Extracted records:
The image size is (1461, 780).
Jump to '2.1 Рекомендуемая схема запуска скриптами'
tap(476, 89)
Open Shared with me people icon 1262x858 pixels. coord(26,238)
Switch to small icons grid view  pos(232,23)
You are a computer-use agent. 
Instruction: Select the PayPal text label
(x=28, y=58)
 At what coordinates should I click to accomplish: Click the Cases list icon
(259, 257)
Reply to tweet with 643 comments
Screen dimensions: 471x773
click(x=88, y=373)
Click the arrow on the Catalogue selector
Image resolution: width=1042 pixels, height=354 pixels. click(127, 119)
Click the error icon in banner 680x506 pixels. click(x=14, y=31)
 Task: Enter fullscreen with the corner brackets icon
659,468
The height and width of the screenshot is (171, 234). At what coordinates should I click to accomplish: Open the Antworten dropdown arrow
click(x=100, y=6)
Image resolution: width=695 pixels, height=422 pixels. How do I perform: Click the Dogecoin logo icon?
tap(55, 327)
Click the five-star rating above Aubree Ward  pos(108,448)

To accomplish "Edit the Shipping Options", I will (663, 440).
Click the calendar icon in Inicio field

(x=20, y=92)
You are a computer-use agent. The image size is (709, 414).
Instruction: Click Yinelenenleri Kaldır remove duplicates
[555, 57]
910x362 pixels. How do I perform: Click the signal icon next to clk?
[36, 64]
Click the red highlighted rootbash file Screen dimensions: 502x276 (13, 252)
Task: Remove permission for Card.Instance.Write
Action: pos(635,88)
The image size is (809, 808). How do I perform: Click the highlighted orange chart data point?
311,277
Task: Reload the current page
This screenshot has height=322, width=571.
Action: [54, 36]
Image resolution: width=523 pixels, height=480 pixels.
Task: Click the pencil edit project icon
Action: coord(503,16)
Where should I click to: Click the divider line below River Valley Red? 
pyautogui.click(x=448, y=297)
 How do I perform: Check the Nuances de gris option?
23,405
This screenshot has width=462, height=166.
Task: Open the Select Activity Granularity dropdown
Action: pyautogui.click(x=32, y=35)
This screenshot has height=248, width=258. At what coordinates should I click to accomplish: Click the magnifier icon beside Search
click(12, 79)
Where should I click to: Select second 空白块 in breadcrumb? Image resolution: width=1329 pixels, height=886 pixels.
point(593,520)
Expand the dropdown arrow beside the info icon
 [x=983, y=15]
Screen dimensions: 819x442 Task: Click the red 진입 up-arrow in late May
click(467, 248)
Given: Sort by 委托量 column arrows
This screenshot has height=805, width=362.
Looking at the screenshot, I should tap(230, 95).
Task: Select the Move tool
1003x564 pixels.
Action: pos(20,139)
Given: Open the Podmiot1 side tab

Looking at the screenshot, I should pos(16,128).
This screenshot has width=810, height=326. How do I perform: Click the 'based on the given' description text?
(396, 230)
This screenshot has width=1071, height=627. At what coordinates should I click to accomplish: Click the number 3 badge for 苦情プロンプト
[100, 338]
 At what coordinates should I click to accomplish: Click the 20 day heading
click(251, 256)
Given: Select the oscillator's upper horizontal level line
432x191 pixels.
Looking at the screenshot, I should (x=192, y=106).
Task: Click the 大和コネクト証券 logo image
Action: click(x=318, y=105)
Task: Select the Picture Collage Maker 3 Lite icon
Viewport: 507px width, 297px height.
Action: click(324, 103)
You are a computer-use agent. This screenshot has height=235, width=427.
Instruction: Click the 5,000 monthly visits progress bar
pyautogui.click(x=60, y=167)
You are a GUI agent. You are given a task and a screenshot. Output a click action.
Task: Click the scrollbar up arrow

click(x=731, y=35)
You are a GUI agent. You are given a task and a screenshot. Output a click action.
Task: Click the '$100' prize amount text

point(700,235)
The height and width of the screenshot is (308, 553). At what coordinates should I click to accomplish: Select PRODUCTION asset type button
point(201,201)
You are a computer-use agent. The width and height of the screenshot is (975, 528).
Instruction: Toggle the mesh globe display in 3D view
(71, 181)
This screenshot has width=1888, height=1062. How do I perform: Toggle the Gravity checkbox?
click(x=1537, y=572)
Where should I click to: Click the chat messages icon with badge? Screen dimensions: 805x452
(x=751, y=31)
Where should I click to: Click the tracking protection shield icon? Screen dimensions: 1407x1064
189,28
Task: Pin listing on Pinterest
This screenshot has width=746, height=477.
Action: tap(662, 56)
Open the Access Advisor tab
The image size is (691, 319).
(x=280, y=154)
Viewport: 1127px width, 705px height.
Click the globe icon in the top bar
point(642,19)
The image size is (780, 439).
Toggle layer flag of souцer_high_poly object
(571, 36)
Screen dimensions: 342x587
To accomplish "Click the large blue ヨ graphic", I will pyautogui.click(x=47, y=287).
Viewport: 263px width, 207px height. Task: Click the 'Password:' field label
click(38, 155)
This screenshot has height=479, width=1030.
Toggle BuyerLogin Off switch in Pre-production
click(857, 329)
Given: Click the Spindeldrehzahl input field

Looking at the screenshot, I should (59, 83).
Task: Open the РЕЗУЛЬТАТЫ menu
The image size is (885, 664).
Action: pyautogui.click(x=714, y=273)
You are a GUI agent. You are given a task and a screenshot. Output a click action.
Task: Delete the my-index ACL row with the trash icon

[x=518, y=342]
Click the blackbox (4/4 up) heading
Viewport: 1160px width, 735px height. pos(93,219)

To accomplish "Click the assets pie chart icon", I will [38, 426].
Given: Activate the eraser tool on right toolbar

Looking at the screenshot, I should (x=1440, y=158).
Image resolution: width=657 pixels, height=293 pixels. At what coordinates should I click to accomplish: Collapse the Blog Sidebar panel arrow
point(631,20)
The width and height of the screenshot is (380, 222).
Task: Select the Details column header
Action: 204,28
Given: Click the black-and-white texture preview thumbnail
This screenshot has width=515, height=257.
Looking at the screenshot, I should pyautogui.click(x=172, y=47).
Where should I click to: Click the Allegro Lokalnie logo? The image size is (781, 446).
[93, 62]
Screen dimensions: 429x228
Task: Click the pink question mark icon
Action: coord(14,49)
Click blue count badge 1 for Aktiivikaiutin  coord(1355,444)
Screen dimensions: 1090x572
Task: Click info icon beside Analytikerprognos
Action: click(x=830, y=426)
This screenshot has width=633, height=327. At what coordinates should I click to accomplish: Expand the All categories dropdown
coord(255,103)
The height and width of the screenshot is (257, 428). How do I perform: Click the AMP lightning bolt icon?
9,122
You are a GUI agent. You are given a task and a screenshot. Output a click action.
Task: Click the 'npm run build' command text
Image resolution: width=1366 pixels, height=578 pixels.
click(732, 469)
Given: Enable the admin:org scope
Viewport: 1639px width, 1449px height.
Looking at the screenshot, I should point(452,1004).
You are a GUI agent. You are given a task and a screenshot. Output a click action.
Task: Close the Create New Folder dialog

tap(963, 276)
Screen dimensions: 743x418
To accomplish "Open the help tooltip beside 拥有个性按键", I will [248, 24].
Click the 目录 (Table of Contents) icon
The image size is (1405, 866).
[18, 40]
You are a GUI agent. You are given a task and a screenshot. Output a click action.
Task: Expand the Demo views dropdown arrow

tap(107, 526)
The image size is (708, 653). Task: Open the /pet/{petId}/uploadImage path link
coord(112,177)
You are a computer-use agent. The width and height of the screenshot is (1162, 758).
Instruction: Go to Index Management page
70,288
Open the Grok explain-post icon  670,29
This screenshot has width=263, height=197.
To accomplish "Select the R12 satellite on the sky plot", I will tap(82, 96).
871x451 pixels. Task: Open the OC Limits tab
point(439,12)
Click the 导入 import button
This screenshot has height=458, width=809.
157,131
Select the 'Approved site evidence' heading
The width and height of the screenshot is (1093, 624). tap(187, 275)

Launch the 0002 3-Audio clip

## OBJECTIVE
Extract all of the items above and reproduce every line of them without any change.

## ANSWER TO THE TASK
The image size is (1461, 780).
Jump to '2.1 Рекомендуемая схема запуска скриптами'
tap(476, 89)
Open Shared with me people icon 1262x858 pixels. coord(26,238)
Switch to small icons grid view  pos(232,23)
You are a computer-use agent. 
Instruction: Select the PayPal text label
(x=28, y=58)
 At what coordinates should I click to accomplish: Click the Cases list icon
(259, 257)
Reply to tweet with 643 comments
Screen dimensions: 471x773
click(x=88, y=373)
Click the arrow on the Catalogue selector
Image resolution: width=1042 pixels, height=354 pixels. click(127, 119)
Click the error icon in banner 680x506 pixels. click(x=14, y=31)
 Task: Enter fullscreen with the corner brackets icon
659,468
The height and width of the screenshot is (171, 234). At what coordinates should I click to accomplish: Open the Antworten dropdown arrow
click(x=100, y=6)
Image resolution: width=695 pixels, height=422 pixels. How do I perform: Click the Dogecoin logo icon?
tap(55, 327)
Click the five-star rating above Aubree Ward  pos(108,448)

To accomplish "Edit the Shipping Options", I will (663, 440).
Click the calendar icon in Inicio field

(x=20, y=92)
You are a computer-use agent. The image size is (709, 414).
Instruction: Click Yinelenenleri Kaldır remove duplicates
[555, 57]
910x362 pixels. How do I perform: Click the signal icon next to clk?
[36, 64]
Click the red highlighted rootbash file Screen dimensions: 502x276 (13, 252)
Task: Remove permission for Card.Instance.Write
Action: pos(635,88)
The image size is (809, 808). How do I perform: Click the highlighted orange chart data point?
311,277
Task: Reload the current page
This screenshot has height=322, width=571.
Action: [54, 36]
Image resolution: width=523 pixels, height=480 pixels.
Task: Click the pencil edit project icon
Action: coord(503,16)
Where should I click to: Click the divider line below River Valley Red? 
pyautogui.click(x=448, y=297)
 How do I perform: Check the Nuances de gris option?
23,405
This screenshot has width=462, height=166.
Task: Open the Select Activity Granularity dropdown
Action: pyautogui.click(x=32, y=35)
This screenshot has height=248, width=258. At what coordinates should I click to accomplish: Click the magnifier icon beside Search
click(12, 79)
Where should I click to: Select second 空白块 in breadcrumb? Image resolution: width=1329 pixels, height=886 pixels.
point(593,520)
Expand the dropdown arrow beside the info icon
 [x=983, y=15]
Screen dimensions: 819x442 Task: Click the red 진입 up-arrow in late May
click(467, 248)
Given: Sort by 委托量 column arrows
This screenshot has height=805, width=362.
Looking at the screenshot, I should tap(230, 95).
Task: Select the Move tool
1003x564 pixels.
Action: pos(20,139)
Given: Open the Podmiot1 side tab

Looking at the screenshot, I should pos(16,128).
This screenshot has width=810, height=326. How do I perform: Click the 'based on the given' description text?
(396, 230)
This screenshot has width=1071, height=627. At what coordinates should I click to accomplish: Click the number 3 badge for 苦情プロンプト
[100, 338]
 At what coordinates should I click to accomplish: Click the 20 day heading
click(251, 256)
Given: Select the oscillator's upper horizontal level line
432x191 pixels.
Looking at the screenshot, I should (x=192, y=106).
Task: Click the 大和コネクト証券 logo image
Action: click(x=318, y=105)
Task: Select the Picture Collage Maker 3 Lite icon
Viewport: 507px width, 297px height.
Action: click(324, 103)
You are a computer-use agent. This screenshot has height=235, width=427.
Instruction: Click the 5,000 monthly visits progress bar
pyautogui.click(x=60, y=167)
You are a GUI agent. You are given a task and a screenshot. Output a click action.
Task: Click the scrollbar up arrow

click(x=731, y=35)
You are a GUI agent. You are given a task and a screenshot. Output a click action.
Task: Click the '$100' prize amount text

point(700,235)
The height and width of the screenshot is (308, 553). At what coordinates should I click to accomplish: Select PRODUCTION asset type button
point(201,201)
You are a computer-use agent. The width and height of the screenshot is (975, 528).
Instruction: Toggle the mesh globe display in 3D view
(71, 181)
This screenshot has width=1888, height=1062. How do I perform: Toggle the Gravity checkbox?
click(x=1537, y=572)
Where should I click to: Click the chat messages icon with badge? Screen dimensions: 805x452
(x=751, y=31)
Where should I click to: Click the tracking protection shield icon? Screen dimensions: 1407x1064
189,28
Task: Pin listing on Pinterest
This screenshot has width=746, height=477.
Action: tap(662, 56)
Open the Access Advisor tab
The image size is (691, 319).
(x=280, y=154)
Viewport: 1127px width, 705px height.
Click the globe icon in the top bar
point(642,19)
The image size is (780, 439).
Toggle layer flag of souцer_high_poly object
(571, 36)
Screen dimensions: 342x587
To accomplish "Click the large blue ヨ graphic", I will pyautogui.click(x=47, y=287).
Viewport: 263px width, 207px height. Task: Click the 'Password:' field label
click(38, 155)
This screenshot has height=479, width=1030.
Toggle BuyerLogin Off switch in Pre-production
click(857, 329)
Given: Click the Spindeldrehzahl input field

Looking at the screenshot, I should (59, 83).
Task: Open the РЕЗУЛЬТАТЫ menu
The image size is (885, 664).
Action: pyautogui.click(x=714, y=273)
You are a GUI agent. You are given a task and a screenshot. Output a click action.
Task: Delete the my-index ACL row with the trash icon

[x=518, y=342]
Click the blackbox (4/4 up) heading
Viewport: 1160px width, 735px height. pos(93,219)

To accomplish "Click the assets pie chart icon", I will [38, 426].
Given: Activate the eraser tool on right toolbar

Looking at the screenshot, I should (x=1440, y=158).
Image resolution: width=657 pixels, height=293 pixels. At what coordinates should I click to accomplish: Collapse the Blog Sidebar panel arrow
point(631,20)
The width and height of the screenshot is (380, 222).
Task: Select the Details column header
Action: 204,28
Given: Click the black-and-white texture preview thumbnail
This screenshot has width=515, height=257.
Looking at the screenshot, I should pyautogui.click(x=172, y=47).
Where should I click to: Click the Allegro Lokalnie logo? The image size is (781, 446).
[93, 62]
Screen dimensions: 429x228
Task: Click the pink question mark icon
Action: coord(14,49)
Click blue count badge 1 for Aktiivikaiutin  coord(1355,444)
Screen dimensions: 1090x572
Task: Click info icon beside Analytikerprognos
Action: click(x=830, y=426)
This screenshot has width=633, height=327. At what coordinates should I click to accomplish: Expand the All categories dropdown
coord(255,103)
The height and width of the screenshot is (257, 428). How do I perform: Click the AMP lightning bolt icon?
9,122
You are a GUI agent. You are given a task and a screenshot. Output a click action.
Task: Click the 'npm run build' command text
Image resolution: width=1366 pixels, height=578 pixels.
click(732, 469)
Given: Enable the admin:org scope
Viewport: 1639px width, 1449px height.
Looking at the screenshot, I should point(452,1004).
You are a GUI agent. You are given a task and a screenshot. Output a click action.
Task: Close the Create New Folder dialog

tap(963, 276)
Screen dimensions: 743x418
To accomplish "Open the help tooltip beside 拥有个性按键", I will [248, 24].
Click the 目录 (Table of Contents) icon
The image size is (1405, 866).
[18, 40]
You are a GUI agent. You are given a task and a screenshot. Output a click action.
Task: Expand the Demo views dropdown arrow

tap(107, 526)
The image size is (708, 653). Task: Open the /pet/{petId}/uploadImage path link
coord(112,177)
You are a computer-use agent. The width and height of the screenshot is (1162, 758).
Instruction: Go to Index Management page
70,288
Open the Grok explain-post icon  670,29
This screenshot has width=263, height=197.
To accomplish "Select the R12 satellite on the sky plot", I will tap(82, 96).
871x451 pixels. Task: Open the OC Limits tab
point(439,12)
Click the 导入 import button
This screenshot has height=458, width=809.
157,131
Select the 'Approved site evidence' heading
The width and height of the screenshot is (1093, 624). tap(187, 275)

Launch the 0002 3-Audio clip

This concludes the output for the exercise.